### Material provided ###

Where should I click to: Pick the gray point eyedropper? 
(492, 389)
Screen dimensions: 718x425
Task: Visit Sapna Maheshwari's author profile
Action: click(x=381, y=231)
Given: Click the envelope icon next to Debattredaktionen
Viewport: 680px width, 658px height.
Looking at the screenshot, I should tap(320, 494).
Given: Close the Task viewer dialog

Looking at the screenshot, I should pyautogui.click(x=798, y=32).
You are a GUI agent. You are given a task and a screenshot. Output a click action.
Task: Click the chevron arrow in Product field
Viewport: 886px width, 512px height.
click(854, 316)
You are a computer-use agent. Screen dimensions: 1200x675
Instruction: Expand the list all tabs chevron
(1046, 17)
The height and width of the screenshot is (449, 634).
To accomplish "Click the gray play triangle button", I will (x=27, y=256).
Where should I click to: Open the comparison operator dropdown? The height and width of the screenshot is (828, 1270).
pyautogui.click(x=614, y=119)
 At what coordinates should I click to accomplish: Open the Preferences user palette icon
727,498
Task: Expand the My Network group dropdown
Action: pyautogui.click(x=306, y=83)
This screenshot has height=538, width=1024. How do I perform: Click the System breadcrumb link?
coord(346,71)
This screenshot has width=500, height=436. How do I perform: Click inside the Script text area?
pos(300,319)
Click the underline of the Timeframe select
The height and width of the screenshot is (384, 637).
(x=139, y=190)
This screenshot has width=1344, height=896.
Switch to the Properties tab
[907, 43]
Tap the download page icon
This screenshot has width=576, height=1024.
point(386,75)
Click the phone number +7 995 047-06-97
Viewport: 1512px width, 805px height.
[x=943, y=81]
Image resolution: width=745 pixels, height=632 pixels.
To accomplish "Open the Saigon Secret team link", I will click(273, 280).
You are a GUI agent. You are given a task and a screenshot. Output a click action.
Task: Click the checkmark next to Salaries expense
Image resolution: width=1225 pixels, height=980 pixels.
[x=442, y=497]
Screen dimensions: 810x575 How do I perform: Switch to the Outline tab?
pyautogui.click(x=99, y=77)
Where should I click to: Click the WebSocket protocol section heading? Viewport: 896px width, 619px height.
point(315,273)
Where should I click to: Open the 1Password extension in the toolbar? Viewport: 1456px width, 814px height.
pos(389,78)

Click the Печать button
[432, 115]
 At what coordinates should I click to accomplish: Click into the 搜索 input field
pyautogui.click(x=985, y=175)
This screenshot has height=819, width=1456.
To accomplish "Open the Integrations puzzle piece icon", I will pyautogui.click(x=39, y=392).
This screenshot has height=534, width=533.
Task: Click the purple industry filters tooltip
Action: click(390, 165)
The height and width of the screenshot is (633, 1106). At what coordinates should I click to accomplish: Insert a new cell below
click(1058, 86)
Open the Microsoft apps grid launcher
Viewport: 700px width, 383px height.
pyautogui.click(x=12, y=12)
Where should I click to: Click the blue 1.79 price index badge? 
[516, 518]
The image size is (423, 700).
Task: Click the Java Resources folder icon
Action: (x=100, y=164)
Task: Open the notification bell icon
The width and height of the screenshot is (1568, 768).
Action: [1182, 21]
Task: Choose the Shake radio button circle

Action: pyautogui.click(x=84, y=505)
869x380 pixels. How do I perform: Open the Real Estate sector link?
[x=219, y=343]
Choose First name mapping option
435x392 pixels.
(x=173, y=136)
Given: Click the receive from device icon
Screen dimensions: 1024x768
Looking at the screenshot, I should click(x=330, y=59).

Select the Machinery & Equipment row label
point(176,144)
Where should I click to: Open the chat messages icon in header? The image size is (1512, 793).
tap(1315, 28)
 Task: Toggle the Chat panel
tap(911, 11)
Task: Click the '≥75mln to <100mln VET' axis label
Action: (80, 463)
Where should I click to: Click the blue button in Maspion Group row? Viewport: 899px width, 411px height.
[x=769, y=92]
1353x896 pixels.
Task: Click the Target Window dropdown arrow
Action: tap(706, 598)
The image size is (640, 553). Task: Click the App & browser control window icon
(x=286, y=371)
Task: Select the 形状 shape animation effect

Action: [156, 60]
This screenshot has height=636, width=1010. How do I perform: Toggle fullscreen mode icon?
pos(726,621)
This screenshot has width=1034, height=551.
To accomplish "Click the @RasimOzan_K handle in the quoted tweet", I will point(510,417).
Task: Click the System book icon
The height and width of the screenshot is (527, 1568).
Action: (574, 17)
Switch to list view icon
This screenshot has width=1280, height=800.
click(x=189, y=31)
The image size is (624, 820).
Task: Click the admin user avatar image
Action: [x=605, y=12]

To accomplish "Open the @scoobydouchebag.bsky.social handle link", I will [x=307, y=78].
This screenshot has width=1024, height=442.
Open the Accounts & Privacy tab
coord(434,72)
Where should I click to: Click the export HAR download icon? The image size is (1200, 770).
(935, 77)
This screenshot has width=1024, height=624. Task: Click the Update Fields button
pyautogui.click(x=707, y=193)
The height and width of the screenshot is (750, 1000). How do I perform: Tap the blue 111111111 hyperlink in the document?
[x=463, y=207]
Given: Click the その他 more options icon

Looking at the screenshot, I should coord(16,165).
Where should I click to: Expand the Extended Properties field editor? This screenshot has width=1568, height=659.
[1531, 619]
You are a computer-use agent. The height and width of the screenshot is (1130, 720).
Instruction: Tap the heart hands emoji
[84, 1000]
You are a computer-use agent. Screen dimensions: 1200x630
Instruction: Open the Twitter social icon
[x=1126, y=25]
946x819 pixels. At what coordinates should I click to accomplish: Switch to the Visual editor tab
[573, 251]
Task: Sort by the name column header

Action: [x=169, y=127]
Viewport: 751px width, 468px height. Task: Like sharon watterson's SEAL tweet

###

Activity:
Find the lines above with the word "next". Copy them out.

Response box:
Given: Click the envelope icon next to Debattredaktionen
Task: Click the checkmark next to Salaries expense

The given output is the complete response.